====== Material for this task

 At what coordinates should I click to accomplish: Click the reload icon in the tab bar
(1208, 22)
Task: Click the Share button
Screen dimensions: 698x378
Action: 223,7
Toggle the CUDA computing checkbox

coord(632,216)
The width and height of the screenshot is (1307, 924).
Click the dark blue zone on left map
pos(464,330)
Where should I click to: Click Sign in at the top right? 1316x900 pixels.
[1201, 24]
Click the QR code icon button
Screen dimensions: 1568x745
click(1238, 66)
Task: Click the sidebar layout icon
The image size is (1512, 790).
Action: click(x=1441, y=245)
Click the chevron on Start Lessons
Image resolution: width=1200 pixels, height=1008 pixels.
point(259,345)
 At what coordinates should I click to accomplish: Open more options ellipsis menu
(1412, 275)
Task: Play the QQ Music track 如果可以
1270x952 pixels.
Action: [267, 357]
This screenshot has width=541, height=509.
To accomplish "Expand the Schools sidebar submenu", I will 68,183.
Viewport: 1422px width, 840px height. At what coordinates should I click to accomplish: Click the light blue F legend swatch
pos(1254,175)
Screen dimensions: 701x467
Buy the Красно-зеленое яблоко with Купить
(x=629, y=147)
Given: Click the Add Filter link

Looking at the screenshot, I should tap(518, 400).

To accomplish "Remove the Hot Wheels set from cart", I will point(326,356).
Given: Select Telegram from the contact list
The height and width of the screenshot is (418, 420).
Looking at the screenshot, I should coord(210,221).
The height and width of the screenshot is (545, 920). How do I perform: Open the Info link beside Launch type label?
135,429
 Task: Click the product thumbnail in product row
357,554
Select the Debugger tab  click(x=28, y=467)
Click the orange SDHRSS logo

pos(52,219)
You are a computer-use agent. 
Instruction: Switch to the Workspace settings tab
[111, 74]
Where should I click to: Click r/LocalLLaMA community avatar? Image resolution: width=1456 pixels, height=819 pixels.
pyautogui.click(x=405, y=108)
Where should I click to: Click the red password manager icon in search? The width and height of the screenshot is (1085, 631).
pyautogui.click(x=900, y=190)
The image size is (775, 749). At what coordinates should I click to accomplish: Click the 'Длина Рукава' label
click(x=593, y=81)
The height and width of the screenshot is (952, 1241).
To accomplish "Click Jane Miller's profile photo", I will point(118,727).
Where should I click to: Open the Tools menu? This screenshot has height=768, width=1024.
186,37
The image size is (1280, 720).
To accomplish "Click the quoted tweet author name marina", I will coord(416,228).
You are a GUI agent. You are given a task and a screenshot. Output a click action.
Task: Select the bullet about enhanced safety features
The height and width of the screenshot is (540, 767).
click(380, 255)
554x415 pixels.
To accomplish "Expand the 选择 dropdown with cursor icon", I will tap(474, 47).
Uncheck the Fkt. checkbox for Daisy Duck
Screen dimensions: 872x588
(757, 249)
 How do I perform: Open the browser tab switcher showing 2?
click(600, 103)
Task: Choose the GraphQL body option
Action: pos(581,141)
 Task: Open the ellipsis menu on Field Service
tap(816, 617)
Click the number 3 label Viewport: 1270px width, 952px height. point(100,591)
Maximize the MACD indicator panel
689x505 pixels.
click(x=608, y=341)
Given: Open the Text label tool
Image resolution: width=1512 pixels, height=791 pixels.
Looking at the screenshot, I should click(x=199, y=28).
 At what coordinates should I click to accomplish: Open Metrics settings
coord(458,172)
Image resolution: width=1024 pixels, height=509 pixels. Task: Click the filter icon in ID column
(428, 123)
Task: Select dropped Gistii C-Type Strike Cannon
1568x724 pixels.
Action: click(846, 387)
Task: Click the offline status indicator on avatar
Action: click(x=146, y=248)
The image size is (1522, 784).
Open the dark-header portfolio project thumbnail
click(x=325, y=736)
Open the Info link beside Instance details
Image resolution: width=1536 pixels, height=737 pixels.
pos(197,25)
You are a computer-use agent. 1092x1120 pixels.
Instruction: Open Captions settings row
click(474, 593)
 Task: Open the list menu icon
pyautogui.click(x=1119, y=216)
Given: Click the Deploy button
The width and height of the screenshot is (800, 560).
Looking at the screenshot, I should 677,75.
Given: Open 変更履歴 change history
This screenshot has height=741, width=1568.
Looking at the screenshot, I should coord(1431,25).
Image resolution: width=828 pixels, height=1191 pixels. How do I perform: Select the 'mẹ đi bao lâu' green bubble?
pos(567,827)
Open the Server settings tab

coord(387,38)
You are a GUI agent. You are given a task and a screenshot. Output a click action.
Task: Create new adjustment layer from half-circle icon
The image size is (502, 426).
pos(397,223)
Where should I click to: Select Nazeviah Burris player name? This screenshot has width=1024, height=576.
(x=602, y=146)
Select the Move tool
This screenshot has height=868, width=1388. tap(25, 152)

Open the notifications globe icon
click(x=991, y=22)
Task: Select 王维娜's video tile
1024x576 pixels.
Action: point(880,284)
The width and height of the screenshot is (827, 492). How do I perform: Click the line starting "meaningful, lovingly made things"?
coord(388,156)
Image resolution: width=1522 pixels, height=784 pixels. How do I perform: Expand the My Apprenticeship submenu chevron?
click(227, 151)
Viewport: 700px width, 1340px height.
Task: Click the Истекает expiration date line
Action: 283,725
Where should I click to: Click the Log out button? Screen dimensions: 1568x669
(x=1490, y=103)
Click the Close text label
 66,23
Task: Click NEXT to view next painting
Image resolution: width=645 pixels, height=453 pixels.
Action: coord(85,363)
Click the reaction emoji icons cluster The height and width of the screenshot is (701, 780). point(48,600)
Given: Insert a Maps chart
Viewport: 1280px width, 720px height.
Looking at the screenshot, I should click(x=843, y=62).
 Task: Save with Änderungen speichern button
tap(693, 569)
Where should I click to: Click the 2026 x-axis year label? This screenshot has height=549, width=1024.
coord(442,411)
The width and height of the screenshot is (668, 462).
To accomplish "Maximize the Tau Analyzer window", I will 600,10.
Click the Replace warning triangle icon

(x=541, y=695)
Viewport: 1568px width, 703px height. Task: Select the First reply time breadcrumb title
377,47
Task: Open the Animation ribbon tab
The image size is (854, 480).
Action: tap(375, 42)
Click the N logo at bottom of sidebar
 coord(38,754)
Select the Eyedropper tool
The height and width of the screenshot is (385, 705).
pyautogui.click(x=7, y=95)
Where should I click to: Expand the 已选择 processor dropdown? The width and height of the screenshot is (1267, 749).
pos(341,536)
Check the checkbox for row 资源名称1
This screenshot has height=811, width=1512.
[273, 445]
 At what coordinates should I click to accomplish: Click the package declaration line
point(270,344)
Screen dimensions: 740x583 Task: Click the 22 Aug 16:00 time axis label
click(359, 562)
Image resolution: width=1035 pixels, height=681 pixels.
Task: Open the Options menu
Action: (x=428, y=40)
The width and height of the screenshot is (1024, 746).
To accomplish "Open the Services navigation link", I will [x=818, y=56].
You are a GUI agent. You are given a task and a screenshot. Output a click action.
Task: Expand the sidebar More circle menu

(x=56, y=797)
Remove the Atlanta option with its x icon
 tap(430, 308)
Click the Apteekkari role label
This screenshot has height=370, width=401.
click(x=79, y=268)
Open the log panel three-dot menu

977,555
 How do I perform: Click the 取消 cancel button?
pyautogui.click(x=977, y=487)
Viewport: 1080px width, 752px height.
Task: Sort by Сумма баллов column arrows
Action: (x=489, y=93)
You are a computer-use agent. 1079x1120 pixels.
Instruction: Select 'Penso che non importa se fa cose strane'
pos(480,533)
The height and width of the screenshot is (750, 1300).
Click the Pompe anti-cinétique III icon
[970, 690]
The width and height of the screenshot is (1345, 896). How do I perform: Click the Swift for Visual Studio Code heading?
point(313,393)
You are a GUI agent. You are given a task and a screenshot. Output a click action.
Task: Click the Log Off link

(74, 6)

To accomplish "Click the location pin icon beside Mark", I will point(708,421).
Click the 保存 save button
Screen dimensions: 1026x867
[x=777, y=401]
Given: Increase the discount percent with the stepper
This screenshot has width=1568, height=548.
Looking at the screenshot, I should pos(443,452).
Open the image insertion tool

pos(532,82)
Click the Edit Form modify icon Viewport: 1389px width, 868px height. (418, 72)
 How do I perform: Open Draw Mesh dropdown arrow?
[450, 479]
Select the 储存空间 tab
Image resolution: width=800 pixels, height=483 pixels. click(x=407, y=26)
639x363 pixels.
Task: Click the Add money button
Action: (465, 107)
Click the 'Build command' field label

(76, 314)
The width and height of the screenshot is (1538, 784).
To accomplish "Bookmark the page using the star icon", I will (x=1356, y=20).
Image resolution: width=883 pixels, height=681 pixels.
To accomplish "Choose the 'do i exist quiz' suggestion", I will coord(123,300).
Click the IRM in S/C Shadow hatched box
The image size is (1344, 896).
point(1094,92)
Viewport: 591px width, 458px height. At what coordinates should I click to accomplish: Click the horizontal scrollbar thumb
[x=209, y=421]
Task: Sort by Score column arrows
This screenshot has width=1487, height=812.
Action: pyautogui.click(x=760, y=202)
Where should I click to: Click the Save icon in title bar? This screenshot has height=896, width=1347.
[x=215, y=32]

============

-- Problem --
Copy the data exactly as it appears, everything from the line containing "Where should I click to: Click Sign" down to the line containing "(x=629, y=147)", with both of those lines included.

-- Task answer --
Where should I click to: Click Sign in at the top right? 1316x900 pixels.
[1201, 24]
Click the QR code icon button
Screen dimensions: 1568x745
click(1238, 66)
Task: Click the sidebar layout icon
The image size is (1512, 790).
Action: click(x=1441, y=245)
Click the chevron on Start Lessons
Image resolution: width=1200 pixels, height=1008 pixels.
point(259,345)
 At what coordinates should I click to accomplish: Open more options ellipsis menu
(1412, 275)
Task: Play the QQ Music track 如果可以
1270x952 pixels.
Action: [267, 357]
This screenshot has width=541, height=509.
To accomplish "Expand the Schools sidebar submenu", I will 68,183.
Viewport: 1422px width, 840px height. At what coordinates should I click to accomplish: Click the light blue F legend swatch
pos(1254,175)
Screen dimensions: 701x467
Buy the Красно-зеленое яблоко with Купить
(x=629, y=147)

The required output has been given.